Here's one use for a fully sequenced genome: RNA sequencing (which, I'll reiterate, I just started working on this a month ago so I've probably said at least one false thing already). RNA is made from DNA and proteins are made from RNA. So if you want to know what proteins are in a cell - and they're the things that actually do the work - then you can look at what RNA is present. This is easier these days than checking the proteins themselves. But RNA on its own doesn't tell you a lot, so you "align" the RNA to a reference genome: given a little piece of RNA (like 100 nucleotide bases long), where does it fit in the genome? It often has a unique spot it could have come from, so now you know what DNA was turned into what RNA. If there's a gene there, then you know what gene is being "expressed," meaning turned into protein via RNA. Genes don't do much if they're not expressed, so this is very useful to know to understand what is happening in a cell. Looking at RNA sequencing versus DNA sequencing is like looking at what software is running on your computer versus looking at what code is stored on the hard disk. Both tell you a lot and understanding what code is on the hard disk will help you understand what you're looking at when you're looking at what code is running, like "Oh, these operations belongs to the bash executable - so bash must be running".
[1] https://genome.ucsc.edu/cgi-bin/hgGateway (hit GO if you just want a piece of human DNA, hit "base" button in zoom in if you want to see actual sequences but that's too close to see much of the structure that the annotations provide)
The current treatment is strict dietary exclusion of all protein from wheat, barley, rye and other related grains. It’s conceivable that wheat could be modified to produce proteins that are not immunogenic to celiac sufferers.
The challenge would be making sure that only that modified wheat was harvested. I'm sure it could be done, but a needle in a haystack seems much easier to find than a conventional wheat in a celiac friendly wheat stack.
I'm not sure genetic mapping is really the core of the issue anyway. What we need is the equivalent of a reverse vaccination, since celiac is essentially an immunity to wheat. Such a concept might do for chronic disease what vaccination did for acute.

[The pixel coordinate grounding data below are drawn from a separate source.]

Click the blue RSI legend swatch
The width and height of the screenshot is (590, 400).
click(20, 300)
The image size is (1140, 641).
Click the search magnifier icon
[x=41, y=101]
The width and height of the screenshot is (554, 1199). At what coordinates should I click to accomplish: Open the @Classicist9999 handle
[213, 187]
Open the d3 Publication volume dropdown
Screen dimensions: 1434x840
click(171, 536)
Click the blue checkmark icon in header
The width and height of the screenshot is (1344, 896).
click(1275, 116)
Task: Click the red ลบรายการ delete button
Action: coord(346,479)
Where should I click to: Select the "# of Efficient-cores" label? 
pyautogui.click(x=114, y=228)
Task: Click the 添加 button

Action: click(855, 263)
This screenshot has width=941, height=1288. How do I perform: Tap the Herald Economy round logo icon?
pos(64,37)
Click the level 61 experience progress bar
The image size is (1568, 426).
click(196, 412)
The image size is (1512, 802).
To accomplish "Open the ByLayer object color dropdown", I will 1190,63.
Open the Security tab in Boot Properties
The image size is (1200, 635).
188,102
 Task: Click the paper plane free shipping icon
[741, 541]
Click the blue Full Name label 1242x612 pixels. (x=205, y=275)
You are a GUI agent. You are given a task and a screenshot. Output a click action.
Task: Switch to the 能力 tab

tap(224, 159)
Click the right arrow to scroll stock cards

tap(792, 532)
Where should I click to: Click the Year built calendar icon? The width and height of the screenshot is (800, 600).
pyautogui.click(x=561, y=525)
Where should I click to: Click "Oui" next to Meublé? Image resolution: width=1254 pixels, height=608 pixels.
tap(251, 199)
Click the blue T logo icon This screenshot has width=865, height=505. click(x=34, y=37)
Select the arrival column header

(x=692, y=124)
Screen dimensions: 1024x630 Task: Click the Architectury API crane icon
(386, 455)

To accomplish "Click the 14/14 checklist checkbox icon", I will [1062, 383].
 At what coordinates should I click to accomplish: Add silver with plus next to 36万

Sure, that would be difficult. Keeping wheat out of even dissimilar grains is currently a challenge for food producers and processors. The test would be the same, though, as testing any other grain for contamination, which is routine - test for gluten.
“Future potential treatments for patients with RCD include the development of genetically detoxified grains, oral and intranasal 'coeliac vaccines' to induce tolerance, inhibitors of TTG, and detoxification of immunogenic gliadin peptides via oral peptidase supplement therapy.”